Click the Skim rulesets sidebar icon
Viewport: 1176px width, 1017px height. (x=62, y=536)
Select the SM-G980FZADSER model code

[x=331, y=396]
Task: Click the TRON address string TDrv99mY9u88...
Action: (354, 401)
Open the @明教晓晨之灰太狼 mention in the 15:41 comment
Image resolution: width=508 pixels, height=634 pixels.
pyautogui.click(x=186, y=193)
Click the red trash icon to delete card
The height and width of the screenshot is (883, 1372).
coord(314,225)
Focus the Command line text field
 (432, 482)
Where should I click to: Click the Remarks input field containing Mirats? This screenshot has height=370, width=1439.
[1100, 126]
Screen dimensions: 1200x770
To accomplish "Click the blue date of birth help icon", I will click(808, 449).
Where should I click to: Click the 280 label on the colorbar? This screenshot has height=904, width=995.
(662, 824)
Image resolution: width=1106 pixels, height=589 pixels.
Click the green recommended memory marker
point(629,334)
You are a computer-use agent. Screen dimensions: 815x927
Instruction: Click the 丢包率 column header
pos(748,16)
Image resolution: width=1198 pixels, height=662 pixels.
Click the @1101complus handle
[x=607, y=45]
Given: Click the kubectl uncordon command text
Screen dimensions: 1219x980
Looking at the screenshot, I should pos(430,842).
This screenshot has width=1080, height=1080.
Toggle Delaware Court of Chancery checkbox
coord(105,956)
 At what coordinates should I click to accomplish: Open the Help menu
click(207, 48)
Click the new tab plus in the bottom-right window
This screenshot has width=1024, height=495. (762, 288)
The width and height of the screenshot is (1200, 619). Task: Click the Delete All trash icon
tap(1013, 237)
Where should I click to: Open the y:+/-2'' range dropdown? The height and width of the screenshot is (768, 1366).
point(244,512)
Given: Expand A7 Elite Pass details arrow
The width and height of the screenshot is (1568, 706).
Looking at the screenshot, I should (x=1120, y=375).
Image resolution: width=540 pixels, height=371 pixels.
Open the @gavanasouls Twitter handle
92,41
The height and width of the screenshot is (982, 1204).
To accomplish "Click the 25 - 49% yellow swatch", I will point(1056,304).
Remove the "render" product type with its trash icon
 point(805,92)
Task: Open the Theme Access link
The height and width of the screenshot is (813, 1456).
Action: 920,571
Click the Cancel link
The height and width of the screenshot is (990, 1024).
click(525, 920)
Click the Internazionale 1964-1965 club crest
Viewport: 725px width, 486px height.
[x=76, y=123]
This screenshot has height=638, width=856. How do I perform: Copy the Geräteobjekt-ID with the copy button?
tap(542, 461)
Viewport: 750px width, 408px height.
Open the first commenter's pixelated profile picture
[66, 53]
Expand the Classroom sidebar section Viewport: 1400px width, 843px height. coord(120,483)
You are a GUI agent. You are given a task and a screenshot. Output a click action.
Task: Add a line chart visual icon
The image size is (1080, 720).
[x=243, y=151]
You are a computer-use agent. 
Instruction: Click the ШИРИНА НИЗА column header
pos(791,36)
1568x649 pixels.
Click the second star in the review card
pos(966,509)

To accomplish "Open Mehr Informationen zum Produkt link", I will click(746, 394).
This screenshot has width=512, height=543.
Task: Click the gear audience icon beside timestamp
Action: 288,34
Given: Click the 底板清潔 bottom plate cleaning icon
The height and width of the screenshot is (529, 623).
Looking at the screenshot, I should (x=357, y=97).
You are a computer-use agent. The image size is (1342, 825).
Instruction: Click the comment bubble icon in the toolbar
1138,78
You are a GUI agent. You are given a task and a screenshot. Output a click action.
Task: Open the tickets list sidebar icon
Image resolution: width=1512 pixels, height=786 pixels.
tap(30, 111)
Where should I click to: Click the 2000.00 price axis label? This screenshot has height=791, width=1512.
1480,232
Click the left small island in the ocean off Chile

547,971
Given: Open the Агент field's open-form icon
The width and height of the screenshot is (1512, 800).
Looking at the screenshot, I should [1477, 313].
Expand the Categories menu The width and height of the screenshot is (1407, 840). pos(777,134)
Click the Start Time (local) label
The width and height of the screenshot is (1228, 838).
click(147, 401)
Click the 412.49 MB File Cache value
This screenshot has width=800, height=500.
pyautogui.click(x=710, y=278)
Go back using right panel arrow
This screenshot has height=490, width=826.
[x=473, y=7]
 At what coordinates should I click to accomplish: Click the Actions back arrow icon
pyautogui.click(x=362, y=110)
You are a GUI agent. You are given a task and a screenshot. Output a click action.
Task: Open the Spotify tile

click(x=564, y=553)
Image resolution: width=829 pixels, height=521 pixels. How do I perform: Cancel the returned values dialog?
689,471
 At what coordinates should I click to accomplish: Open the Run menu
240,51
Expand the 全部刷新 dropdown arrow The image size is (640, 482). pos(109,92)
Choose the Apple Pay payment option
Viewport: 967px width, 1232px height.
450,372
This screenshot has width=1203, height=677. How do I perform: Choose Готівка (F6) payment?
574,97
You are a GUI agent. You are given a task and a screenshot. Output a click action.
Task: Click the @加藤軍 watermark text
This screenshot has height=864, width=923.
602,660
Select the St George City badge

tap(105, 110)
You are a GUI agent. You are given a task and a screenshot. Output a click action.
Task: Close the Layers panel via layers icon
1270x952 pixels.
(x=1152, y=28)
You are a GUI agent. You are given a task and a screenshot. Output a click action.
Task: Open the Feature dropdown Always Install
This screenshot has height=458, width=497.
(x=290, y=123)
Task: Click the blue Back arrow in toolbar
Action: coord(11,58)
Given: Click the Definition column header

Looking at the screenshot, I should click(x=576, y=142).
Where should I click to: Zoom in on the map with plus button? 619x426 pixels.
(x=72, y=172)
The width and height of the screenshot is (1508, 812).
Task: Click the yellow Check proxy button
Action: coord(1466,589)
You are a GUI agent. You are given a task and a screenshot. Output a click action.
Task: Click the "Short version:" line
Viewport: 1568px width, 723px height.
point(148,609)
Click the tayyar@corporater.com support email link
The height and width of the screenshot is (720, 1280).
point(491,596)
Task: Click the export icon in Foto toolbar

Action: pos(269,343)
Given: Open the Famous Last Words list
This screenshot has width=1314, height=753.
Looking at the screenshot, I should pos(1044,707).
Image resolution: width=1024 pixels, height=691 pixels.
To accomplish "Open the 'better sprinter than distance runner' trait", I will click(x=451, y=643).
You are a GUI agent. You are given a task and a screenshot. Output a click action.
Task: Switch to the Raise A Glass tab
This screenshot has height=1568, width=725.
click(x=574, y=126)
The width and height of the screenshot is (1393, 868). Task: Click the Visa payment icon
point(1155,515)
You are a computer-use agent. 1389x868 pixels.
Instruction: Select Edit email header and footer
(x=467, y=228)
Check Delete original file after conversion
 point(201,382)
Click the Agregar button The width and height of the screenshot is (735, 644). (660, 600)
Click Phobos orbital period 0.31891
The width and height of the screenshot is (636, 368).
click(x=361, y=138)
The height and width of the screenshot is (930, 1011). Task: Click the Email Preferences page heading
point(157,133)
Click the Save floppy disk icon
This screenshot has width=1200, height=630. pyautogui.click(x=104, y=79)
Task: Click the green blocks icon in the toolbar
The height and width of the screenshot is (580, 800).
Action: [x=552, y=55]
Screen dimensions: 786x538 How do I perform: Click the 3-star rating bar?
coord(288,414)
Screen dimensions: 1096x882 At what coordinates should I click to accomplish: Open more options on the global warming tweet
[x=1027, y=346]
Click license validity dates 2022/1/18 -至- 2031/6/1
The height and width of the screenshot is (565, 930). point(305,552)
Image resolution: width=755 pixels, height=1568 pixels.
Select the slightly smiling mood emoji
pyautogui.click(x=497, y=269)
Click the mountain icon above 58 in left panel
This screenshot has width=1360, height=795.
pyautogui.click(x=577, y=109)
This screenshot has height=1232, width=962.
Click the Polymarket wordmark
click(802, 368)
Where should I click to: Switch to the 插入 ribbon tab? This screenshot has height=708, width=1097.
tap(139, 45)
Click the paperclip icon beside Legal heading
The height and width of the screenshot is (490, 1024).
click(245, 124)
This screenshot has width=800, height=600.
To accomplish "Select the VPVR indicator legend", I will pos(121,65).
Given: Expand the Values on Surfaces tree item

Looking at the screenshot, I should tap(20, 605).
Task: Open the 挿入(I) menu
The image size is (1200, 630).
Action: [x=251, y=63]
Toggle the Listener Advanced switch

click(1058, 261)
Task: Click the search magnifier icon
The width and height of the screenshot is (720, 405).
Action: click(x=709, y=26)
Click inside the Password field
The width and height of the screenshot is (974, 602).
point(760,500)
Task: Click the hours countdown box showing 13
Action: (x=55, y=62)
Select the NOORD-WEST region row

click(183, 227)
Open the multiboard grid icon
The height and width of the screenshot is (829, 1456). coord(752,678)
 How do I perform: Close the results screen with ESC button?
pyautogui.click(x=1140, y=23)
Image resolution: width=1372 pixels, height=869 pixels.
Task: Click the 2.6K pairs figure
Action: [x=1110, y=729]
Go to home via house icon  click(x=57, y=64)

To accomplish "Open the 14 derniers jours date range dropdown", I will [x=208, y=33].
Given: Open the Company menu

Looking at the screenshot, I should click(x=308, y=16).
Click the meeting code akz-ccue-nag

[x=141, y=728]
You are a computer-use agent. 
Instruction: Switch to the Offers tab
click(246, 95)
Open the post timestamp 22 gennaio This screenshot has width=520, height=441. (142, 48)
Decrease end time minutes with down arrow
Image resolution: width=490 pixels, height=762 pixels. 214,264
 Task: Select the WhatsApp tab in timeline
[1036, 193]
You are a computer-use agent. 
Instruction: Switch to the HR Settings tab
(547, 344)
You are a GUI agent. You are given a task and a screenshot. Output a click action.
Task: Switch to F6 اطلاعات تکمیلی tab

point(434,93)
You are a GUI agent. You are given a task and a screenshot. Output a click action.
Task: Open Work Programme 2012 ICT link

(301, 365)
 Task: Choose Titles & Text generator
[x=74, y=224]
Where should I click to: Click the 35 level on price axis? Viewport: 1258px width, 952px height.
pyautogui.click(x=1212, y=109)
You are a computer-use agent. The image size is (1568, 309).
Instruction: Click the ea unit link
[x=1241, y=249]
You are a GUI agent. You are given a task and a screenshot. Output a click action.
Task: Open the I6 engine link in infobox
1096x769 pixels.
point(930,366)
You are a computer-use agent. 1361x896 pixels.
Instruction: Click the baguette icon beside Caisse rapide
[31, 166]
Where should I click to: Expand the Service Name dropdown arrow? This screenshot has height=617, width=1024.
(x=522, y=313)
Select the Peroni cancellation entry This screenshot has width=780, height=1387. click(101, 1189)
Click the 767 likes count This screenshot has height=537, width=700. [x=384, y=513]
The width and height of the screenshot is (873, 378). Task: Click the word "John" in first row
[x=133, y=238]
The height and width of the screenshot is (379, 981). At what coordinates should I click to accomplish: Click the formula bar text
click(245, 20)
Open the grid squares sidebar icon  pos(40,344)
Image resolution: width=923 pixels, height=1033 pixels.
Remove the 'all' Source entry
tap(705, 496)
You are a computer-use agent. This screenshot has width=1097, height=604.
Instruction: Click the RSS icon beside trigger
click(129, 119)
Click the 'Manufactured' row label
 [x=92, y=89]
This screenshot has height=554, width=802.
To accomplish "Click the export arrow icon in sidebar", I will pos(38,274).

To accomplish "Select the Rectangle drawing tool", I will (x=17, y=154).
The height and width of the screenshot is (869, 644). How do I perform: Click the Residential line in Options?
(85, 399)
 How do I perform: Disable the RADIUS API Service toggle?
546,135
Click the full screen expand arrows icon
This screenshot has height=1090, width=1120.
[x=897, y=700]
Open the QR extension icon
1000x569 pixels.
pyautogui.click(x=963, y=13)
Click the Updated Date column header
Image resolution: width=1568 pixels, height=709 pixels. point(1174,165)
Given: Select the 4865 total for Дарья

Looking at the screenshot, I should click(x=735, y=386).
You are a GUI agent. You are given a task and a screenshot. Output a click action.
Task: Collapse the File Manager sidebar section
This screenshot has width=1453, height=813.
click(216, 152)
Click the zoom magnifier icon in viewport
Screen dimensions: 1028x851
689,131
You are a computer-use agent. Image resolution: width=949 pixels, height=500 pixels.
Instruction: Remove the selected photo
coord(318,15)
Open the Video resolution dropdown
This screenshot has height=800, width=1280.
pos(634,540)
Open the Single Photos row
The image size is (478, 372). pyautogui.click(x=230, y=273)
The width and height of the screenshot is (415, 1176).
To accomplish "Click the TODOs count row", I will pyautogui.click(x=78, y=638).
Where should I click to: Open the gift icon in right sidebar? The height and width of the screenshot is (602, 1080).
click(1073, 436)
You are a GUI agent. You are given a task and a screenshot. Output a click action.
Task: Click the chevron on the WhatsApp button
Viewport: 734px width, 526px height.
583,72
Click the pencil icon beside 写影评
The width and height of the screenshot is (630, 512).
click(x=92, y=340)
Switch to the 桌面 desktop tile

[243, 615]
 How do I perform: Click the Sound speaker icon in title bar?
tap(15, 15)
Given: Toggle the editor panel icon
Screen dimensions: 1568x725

■ ■ ■ ■ ■

Find how many lines of the listing hold "section" and give the number by itself.

2